The "Marching Cubes"[1] algorithm got patented ages ago and the patent was enforced. Some clever people had to come up with a similar solution called "Marching Tetrahedrons" to work around the patent.

[1]http://en.wikipedia.org/wiki/Marching_cubes


The key phrase is "supposed to be"; "are not supposed to be patentable" does not imply "are not patented" in a system where patent examiners usually have very little idea what they're actually warding patents for and legal fees for challenging invalid patents are prohibitively high.


Where did ya here that? My favorite algorithm is patented: http://en.wikipedia.org/wiki/Scale-invariant_feature_transfo...


As a famous American statesman once put it: "Justice Marshall has made his decision - now let him enforce it."

It's commonly supposed that the Supreme Court could void these illegal patents - could dissolve this entire illegal industry - with a swish of their shiny polyester robes. Actually they already tried that, in Flook. Jedi mind tricks, which in the end is all the Court really has, worked about as well on Andrew Jackson.

I think this explains the disappointing result of Bilski.

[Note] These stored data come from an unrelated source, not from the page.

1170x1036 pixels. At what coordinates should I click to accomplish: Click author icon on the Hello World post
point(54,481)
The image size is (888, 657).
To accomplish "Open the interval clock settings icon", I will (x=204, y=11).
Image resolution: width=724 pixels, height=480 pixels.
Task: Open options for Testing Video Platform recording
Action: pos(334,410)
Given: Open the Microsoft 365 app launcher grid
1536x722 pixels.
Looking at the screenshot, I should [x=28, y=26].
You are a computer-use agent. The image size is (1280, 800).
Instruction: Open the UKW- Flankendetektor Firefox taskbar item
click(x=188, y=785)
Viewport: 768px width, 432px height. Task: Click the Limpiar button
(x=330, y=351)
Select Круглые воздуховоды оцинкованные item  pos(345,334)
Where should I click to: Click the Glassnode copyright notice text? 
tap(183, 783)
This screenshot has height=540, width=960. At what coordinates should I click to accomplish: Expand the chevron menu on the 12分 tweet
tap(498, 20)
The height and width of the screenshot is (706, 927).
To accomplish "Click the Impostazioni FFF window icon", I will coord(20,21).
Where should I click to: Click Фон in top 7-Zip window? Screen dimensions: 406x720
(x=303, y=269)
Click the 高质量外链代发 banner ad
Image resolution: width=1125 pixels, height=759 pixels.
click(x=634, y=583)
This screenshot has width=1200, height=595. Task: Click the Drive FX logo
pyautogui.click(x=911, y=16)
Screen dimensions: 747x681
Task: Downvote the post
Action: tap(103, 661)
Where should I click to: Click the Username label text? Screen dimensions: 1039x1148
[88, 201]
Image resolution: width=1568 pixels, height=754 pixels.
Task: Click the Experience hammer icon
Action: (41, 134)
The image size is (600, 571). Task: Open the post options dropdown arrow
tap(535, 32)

If you are supposed to have a magic power which in reality doesn't exist, make every excuse to avoid using it. You may still be suspected of impotence, but at least the suspicion is not confirmed.

Unfortunately there isn't really a solution to the patent problem that's compatible with the rule of law, mostly because the rule of law was so long ago abandoned for the rule of lawyers. Perhaps Andrew Jackson could round them all up and march them to Oklahoma - or at least, Marshall, Texas.


Please choose less offensive examples.

A large fraction of the native population that was rounded up and marched in that incident died. Accurate records were not kept, but according to estimates about a quarter of those evicted died as a direct result. Including some of my relatives.


Almost all my relatives are dead. Including all who remember the Jackson administration.

Some of them died justly, others not. I'm not an Albanian and have no interest in investing emotional energy in multi-generational blood feuds. Eg, some of my relatives were killed by the Germans, who make a really fine motorcycle.

Also, life was pretty cheap before the 20th century. It's easy to appall kids these days with the death rate among chained slaves crossing the Atlantic. In fact the death rate among Europeans voluntarily crossing the Atlantic was quite similar. It also wasn't easy or safe to walk across half of North America, whether voluntarily or not. Basically, to anyone who lived in this era - regardless of race, color or creed - we're all a bunch of whining pussies.

Really the main difference between the expulsion of the Cherokees and my proposed ethnic cleansing of the Palo Alto patent lawyers is that the Cherokees didn't deserve it, whereas the patent lawyers do. Lawless force can work good as well as evil. And when we've already left law behind, what's the alternative?


There is always my crackpot solution to software patents:

http://www.loper-os.org/?p=309

Transparently offload the "patent sin" to a system's users. (With plausible deniability.)


That's only true for the US. In the majority of other countries algorithms aren't patentable.


This is not a "faster" FFT. It's not a FFT at all.

"Because the SFT algorithm isn't intended to work with all possible streams of data, it can take certain shortcuts not otherwise available. In theory, an algorithm that can handle only sparse signals is much more limited than the FFT."

It may well be a very useful algorithm that does FFT-like operations, but the title is marketing hype and it's impossible to judge the true range of applicability of this algorithm from the article alone.


Disagree. I think that natural scrolling gestures in Mac OS Lion is more revolutionary and more intuitive to use than this "faster Fourier transform". That technology sounds like it only used by nerds, and I'm sure it has a TERRIBLE user experience.


I'd recommended giving the article another read.